● **DOCUMENT PASSAGE**:
In contrast to homogeneous bulk superconductors, bulk nanostructured superconductors generated by SPD provide a new route to control superconducting property, because ultrafine-grain structures with a high density of grain boundaries, dislocations, and other crystalline defects interact with the superconducting order parameter, which varies with the superconducting coherence length (several tens of nanometers). Recently, the HPT process has been applied to Nb,^{21}^{)} Re,^{22}^{)} and NbTi,^{23}^{)} and enhancement of the critical temperature T_{c},^{21}^{,}^{22}^{)} upper critical field H_{c2}^{21}^{)} and critical current density J_{c}^{21}^{)} has been reported. For mechanisms of the T_{c}-enhancement, the increase of the superconducting order parameter due to the quantum size effect^{4}^{–}^{6}^{,}^{21}^{)} and the increase of electron–electron coupling^{22}^{)} have been discussed in the ultrafine-grained superconductors with a grain size comparable to the coherence length. However, the effect of SPD on the superconducting property is not simple because of competing effects on superconductivity.^{24}^{)} In the SPD process, because the effect of grain refinement that enhances T_{c} competes with the effect of crystalline disorder that reduces T_{c}, it is not obvious whether T_{c} will rise by the SPD process. Here, disorder is a general term to express various crystal imperfections (e.g., grain boundaries, dislocations, impurities, lattice strain), which suppress the superconducting order parameter.
This overview presents the recent progress of the superconducting property in bulk ultrafine-grained metals processed by HPT. The superconducting transition is examined by magnetization and resistivity measurements in HPT-processed Nb, V, and Ta (HPT-Nb, HPT-V, and HPT-Ta) as a function of the HPT revolution numbers N. It is found that the critical temperature T_{c} in HPT-Nb increases higher than that in high-purity single crystals in whole revolution numbers N. It is also shown that T_{c} in HPT-V and HPT-Ta decreases at a certain revolution number (i.e. at certain strain levels). The different behaviour of the superconductivity and the N dependence of T_{c} in three materials is discussed on the basis of the competition between the quantum size effect,^{4}^{–}^{6}^{,}^{21}^{)} which is controlled by the grain size, and the disorder effect,^{1}^{,}^{2}^{,}^{24}^{)} which depends on the process and materials. The validity of the HPT process and the direction toward improving superconducting properties are presented.

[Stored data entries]
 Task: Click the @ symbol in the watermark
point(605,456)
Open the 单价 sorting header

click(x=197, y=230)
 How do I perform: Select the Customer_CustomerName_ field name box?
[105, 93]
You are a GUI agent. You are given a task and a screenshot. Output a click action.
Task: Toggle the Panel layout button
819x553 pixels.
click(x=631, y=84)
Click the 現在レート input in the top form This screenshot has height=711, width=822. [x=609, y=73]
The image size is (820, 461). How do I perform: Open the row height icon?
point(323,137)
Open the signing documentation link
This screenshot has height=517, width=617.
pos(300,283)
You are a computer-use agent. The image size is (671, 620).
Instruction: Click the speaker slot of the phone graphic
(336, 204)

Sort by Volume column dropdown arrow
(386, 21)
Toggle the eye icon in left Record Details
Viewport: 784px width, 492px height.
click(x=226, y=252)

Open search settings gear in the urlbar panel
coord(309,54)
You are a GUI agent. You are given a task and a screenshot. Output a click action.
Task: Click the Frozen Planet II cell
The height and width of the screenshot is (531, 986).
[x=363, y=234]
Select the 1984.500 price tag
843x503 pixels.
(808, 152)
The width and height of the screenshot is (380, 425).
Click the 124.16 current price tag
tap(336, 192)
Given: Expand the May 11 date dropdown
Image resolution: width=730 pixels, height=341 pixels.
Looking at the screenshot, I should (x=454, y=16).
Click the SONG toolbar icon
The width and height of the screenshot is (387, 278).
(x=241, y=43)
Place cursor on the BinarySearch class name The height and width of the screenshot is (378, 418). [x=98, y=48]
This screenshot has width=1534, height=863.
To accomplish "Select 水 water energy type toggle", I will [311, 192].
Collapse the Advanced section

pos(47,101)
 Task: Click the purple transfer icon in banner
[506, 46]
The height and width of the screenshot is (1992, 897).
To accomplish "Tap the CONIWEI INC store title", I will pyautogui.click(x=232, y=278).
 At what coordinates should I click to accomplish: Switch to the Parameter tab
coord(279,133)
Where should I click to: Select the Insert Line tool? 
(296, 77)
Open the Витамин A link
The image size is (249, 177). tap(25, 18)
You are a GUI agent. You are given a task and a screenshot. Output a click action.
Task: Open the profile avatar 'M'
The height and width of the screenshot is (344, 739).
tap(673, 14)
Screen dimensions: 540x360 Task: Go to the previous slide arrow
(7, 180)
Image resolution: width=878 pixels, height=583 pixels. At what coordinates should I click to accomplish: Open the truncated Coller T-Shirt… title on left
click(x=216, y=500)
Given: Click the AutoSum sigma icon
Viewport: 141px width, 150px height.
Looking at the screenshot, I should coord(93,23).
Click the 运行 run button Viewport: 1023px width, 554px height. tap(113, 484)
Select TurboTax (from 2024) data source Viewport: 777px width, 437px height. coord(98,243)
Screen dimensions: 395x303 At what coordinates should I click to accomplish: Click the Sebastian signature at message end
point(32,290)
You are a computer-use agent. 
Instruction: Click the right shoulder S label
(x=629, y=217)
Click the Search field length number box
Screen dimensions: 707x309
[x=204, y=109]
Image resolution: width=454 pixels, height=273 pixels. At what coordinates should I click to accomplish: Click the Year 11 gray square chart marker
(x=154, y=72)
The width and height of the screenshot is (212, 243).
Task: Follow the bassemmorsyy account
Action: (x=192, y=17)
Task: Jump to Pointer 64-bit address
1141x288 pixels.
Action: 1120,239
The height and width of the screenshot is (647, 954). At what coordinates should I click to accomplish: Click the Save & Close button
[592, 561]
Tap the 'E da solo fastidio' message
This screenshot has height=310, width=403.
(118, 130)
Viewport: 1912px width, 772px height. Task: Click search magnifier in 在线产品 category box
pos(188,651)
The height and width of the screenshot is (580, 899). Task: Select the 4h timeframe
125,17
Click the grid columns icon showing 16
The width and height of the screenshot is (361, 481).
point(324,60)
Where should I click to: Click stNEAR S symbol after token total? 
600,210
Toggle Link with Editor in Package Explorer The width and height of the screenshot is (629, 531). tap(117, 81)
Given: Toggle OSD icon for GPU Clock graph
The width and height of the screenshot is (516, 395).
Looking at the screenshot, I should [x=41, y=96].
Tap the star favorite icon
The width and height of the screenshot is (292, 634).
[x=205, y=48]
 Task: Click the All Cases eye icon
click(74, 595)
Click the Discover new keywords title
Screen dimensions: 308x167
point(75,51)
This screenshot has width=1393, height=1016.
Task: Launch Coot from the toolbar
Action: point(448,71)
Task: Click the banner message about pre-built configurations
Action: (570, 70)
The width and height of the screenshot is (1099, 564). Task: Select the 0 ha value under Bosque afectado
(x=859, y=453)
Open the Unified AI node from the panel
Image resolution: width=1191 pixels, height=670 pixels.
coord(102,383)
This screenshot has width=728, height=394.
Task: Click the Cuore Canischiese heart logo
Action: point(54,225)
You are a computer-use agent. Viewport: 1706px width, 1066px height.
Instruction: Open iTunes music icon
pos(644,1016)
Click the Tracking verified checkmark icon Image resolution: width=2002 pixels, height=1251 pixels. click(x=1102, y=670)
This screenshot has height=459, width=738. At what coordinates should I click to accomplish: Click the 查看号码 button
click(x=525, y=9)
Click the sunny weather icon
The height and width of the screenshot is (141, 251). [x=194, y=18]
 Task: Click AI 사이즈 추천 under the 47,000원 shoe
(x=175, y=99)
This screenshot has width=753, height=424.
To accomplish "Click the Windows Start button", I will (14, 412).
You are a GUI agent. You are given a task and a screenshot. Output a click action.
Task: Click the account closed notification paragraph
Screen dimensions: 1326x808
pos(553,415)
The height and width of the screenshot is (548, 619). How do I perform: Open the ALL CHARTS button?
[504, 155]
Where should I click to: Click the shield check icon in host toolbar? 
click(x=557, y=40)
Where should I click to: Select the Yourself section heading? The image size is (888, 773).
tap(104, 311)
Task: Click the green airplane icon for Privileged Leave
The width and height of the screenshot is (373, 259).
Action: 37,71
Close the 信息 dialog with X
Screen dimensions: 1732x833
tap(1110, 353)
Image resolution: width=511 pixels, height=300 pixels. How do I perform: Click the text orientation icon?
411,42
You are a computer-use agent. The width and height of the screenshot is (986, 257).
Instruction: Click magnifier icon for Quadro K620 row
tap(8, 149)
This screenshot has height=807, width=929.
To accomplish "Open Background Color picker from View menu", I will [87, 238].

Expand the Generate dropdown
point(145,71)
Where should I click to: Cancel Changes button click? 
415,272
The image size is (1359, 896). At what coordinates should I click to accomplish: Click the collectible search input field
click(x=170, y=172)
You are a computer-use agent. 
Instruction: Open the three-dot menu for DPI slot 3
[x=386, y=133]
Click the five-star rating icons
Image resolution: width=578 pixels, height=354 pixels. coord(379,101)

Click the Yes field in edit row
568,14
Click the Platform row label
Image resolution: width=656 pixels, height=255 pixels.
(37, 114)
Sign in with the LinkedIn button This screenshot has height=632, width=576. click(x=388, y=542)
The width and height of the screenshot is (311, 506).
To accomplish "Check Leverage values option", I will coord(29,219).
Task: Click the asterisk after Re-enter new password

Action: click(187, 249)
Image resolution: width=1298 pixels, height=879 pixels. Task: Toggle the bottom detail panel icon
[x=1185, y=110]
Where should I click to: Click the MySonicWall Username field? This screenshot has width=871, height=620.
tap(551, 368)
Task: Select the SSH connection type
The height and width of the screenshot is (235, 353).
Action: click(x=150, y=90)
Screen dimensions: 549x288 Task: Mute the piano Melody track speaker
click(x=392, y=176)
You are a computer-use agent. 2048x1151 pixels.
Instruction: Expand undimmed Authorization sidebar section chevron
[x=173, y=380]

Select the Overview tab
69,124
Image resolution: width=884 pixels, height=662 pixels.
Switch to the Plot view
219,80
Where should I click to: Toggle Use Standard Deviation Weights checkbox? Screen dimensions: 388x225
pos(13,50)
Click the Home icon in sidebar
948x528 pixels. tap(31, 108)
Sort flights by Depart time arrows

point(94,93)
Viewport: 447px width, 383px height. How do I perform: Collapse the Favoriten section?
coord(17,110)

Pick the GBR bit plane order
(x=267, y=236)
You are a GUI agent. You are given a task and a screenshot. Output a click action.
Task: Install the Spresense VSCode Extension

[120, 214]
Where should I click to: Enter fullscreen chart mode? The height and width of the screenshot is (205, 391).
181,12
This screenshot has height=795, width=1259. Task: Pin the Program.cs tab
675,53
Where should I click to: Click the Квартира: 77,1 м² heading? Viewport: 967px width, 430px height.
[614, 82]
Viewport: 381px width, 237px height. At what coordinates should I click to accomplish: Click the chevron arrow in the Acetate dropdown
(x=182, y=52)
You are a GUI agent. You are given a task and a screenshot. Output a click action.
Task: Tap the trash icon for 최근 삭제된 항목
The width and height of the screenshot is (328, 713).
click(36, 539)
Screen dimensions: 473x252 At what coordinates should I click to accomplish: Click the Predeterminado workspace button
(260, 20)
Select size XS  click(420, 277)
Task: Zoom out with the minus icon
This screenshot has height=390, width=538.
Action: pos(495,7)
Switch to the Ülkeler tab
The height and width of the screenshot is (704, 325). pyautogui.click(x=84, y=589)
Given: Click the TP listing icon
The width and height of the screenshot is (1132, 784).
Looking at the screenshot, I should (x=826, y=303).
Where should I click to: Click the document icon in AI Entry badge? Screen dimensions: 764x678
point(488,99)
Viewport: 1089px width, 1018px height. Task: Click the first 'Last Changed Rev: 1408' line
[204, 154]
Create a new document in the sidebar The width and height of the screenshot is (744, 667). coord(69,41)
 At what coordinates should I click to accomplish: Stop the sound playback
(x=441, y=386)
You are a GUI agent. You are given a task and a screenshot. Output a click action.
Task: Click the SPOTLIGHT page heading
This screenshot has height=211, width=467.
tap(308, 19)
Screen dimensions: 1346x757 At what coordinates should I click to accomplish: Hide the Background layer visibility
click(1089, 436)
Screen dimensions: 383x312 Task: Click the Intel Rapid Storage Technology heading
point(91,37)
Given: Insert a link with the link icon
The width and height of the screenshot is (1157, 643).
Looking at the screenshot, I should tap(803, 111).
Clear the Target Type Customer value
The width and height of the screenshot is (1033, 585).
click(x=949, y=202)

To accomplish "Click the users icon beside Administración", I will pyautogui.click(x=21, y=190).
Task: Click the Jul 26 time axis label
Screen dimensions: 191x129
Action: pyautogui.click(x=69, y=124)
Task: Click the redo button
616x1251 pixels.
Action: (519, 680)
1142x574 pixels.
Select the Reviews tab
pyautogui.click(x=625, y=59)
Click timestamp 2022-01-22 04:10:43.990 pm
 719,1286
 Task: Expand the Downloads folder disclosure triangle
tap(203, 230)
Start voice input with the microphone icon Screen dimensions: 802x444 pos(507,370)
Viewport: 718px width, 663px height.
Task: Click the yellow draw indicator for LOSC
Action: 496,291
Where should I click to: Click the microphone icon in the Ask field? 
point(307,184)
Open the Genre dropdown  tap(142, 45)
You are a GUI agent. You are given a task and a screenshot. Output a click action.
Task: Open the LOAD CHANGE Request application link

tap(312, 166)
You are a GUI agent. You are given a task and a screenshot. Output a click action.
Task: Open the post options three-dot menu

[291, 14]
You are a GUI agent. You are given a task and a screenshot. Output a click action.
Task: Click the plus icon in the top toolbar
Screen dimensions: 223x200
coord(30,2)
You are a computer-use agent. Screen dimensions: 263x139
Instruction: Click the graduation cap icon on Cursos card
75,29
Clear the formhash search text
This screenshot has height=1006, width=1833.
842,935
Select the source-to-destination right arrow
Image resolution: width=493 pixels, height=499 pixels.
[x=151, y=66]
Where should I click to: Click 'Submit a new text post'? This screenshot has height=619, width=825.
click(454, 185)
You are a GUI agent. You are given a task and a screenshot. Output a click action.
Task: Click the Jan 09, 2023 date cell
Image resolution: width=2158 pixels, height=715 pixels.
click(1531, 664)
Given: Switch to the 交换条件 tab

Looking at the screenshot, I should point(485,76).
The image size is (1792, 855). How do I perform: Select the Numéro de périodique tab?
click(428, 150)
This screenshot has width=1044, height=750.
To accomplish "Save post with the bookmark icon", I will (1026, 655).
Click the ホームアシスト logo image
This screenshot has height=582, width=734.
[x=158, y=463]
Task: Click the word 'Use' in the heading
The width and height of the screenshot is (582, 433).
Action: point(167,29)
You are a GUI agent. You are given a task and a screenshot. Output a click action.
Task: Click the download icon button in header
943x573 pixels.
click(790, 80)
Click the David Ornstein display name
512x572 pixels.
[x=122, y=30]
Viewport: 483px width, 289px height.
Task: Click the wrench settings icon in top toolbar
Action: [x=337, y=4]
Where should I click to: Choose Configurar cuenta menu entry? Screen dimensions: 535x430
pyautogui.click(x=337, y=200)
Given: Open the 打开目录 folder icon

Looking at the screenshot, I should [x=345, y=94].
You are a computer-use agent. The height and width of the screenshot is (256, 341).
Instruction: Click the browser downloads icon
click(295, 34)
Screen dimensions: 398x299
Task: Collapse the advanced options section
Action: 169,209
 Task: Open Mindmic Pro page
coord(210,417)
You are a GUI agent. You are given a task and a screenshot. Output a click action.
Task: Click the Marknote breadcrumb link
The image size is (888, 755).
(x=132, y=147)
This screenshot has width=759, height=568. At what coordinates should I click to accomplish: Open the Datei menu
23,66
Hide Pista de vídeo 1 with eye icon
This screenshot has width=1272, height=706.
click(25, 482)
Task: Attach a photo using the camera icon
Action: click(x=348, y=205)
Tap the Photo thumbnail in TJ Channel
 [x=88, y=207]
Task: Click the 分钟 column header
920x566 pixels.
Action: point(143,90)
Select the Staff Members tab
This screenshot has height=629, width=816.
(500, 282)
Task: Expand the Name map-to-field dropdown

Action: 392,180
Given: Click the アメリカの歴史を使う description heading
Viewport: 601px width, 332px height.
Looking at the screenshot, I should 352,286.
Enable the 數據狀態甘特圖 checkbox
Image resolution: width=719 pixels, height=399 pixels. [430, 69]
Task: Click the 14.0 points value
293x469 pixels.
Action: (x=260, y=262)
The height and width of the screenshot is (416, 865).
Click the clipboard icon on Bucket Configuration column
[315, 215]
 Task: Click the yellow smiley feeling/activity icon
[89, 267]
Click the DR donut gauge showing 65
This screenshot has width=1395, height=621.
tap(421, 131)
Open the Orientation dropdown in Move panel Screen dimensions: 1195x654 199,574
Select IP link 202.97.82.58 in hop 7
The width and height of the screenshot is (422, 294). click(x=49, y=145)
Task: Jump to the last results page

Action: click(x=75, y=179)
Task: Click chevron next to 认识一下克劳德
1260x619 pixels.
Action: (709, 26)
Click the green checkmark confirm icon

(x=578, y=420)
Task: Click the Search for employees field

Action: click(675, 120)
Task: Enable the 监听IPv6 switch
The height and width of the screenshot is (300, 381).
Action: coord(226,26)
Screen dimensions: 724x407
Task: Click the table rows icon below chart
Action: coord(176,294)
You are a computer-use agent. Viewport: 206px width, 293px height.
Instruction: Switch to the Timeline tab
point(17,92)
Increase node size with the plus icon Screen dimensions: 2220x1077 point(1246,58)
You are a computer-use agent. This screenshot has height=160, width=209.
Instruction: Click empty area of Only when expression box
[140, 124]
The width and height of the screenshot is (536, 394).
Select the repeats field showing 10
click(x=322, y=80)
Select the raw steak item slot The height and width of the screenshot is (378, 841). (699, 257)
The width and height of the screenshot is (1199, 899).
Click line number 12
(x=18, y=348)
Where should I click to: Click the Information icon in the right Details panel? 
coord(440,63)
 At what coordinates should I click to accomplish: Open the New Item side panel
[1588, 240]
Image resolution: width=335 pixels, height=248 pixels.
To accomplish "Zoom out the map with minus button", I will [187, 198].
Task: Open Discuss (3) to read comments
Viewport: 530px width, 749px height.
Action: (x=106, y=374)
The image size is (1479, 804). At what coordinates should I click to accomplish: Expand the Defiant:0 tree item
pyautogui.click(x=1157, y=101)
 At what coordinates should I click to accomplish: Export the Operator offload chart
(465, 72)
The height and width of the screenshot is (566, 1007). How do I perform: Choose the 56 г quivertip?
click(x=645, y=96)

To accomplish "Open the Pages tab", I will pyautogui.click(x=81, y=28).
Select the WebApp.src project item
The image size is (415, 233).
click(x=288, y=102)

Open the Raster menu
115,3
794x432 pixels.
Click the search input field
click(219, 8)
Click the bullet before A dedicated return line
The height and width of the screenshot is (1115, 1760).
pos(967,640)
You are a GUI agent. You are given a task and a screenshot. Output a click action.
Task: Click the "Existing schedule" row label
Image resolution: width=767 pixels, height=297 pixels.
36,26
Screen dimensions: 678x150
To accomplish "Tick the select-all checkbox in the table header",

● **INSTRUCTIONS**:
#1 List the crystal imperfections that the passage on superconductivity in HPT-processed metals gives as examples of disorder.
#2 According to the passage on superconductivity in HPT-processed metals, why is it not obvious whether the critical temperature will rise through the SPD process?
#3 Continue the passage on superconductivity in HPT-processed metals from its last sentence.

● **EXPECTED RESPONSES**:
#1 Grain boundaries, dislocations, impurities, and lattice strain.

#2 During SPD, grain refinement tends to raise the critical temperature, while crystalline disorder tends to lower it. Because these two effects compete, the net result is not obvious in advance.

#3
For pure elemental superconductors, polycrystalline disks of Nb, V, and Ta with a purity of 99.9% were used as starting materials. Disks were processed by HPT at room temperature (RT) under a pressure of P = 6 GPa for different numbers of revolutions (Nb: N = 0, 1/4, 1/2, 1, 2, 5, 10, 20, V: N = 0, 1/8, 1/4, 1/2, 1, 2, 5, 10, 20, Ta: N = 0, 1/2, 2, 5, 10, 20, 50) with a rotation speed of ω = 1 rpm.^{25}^{–}^{30}^{)} Because the strain is introduced as a function of the distance R from the disk center and also the number of revolutions N, it can be characterized by the von-Mises equivalent strain as $\varepsilon = 2\pi RN/\sqrt{3} t$, where t is the thickness of the disk.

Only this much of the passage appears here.